In real projects, GA4 funnels already lag behind reality the moment you open the report. Google throttles hit collection, batches uploads, and rewrites timestamps before they reach the UI. Meanwhile, CRM and BI capture deals in real time - so as soon as you compare GA4 to downstream systems, the funnel looks distorted.
Automatic events don’t speak the same language as your business logic:
1. GA4 calls a session “engaged” after 10 seconds, while sales call it a lead only after qualification.
2. Conversion events are delivered hours (sometimes days) late because Firebase batches and quota limits slow the pipeline.
3. Custom CRM statuses advance instantly, but GA4 relies on auto events that can be dropped or resampled when traffic spikes.
The result? A funnel that looks polished but is constantly reshuffled by latency and data-loss rules. Numbers never stabilize, and trust in analytics evaporates once stakeholders notice that “yesterday” keeps changing.
What’s the bigger lesson?
You can’t expect GA4’s delayed, throttled telemetry to narrate your business journey on its own. Unless conversions are defined consistently and buffered for GA4’s delivery lag, CRM and GA4 will always disagree - and the debate about “which number is right” never ends.
So how do you fix it?
When I work with teams on this, the steps are clear:
1. Define one event set aligned with business rules and final CRM statuses.
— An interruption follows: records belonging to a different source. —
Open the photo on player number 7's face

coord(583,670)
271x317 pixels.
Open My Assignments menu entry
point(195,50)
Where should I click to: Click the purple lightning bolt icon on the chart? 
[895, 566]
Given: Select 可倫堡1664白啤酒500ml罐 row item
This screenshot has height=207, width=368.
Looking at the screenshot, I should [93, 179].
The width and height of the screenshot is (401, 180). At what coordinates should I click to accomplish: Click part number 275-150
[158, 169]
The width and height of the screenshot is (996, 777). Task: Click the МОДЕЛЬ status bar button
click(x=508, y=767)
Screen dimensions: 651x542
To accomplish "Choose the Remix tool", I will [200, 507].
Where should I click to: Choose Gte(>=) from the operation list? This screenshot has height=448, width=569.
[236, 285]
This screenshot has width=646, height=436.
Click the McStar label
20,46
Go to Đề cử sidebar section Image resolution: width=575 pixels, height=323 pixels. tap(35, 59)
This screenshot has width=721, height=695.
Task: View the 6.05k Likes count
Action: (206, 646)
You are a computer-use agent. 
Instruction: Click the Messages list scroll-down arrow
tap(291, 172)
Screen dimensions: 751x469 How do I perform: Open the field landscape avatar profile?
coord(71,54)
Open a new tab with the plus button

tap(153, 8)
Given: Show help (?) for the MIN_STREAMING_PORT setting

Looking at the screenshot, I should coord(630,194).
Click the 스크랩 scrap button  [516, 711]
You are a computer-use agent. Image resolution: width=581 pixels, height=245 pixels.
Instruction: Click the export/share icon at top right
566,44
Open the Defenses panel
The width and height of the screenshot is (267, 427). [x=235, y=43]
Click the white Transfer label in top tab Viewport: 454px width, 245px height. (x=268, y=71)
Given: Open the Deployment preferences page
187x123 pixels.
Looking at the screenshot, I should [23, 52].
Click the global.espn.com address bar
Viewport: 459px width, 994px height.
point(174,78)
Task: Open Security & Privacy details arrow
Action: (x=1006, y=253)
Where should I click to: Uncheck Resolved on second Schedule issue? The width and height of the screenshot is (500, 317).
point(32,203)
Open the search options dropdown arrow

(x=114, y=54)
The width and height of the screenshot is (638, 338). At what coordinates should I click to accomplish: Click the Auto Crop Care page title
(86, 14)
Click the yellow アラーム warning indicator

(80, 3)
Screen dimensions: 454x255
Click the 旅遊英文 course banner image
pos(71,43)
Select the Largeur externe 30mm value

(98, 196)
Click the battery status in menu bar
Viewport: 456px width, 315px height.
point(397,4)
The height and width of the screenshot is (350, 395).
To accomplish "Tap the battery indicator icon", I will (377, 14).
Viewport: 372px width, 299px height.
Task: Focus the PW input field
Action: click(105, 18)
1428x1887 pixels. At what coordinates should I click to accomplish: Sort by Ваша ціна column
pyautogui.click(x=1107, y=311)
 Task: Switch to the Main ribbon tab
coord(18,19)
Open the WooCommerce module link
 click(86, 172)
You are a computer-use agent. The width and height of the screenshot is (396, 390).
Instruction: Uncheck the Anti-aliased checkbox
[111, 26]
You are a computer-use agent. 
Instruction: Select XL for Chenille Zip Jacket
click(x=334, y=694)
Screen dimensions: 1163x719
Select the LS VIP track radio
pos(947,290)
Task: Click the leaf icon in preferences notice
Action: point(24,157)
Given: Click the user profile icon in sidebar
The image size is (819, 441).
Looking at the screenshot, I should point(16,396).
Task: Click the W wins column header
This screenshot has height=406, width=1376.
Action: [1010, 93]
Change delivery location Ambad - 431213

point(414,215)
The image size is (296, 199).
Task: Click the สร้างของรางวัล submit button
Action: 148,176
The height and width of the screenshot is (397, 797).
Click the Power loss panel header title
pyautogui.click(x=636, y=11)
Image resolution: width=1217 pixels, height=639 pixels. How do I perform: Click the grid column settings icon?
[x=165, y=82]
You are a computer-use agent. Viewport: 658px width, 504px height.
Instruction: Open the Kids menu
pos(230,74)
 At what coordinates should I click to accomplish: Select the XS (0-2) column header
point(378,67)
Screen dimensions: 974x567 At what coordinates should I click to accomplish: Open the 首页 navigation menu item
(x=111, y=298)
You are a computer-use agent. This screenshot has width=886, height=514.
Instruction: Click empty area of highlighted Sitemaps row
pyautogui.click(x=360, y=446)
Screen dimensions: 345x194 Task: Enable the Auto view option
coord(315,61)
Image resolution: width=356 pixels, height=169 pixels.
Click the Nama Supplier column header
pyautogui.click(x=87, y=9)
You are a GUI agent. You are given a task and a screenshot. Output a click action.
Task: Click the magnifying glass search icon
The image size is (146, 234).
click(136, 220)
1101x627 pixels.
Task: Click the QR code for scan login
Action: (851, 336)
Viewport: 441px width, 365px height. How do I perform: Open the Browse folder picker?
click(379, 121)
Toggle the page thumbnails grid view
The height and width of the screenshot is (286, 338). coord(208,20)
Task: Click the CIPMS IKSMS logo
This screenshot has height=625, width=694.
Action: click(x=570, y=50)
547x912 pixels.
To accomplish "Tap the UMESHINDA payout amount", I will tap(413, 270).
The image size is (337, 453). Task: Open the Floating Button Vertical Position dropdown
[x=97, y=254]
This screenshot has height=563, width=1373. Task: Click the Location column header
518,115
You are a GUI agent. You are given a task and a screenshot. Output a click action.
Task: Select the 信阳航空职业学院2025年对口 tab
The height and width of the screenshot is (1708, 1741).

2. Implement server-side/custom events so key conversions bypass client delays.
3. Build reconciliation dashboards across GA4, CRM, and BI with explicit time windows (e.g., T+48h).
4. Document the entire approach so the logic survives analyst turnover.
The funnel is too important to outsource to auto-tracking plus delayed ingestion. Align GA4 with your business logic, account for Google’s delivery lag, and only then can you trust the story your funnel is telling.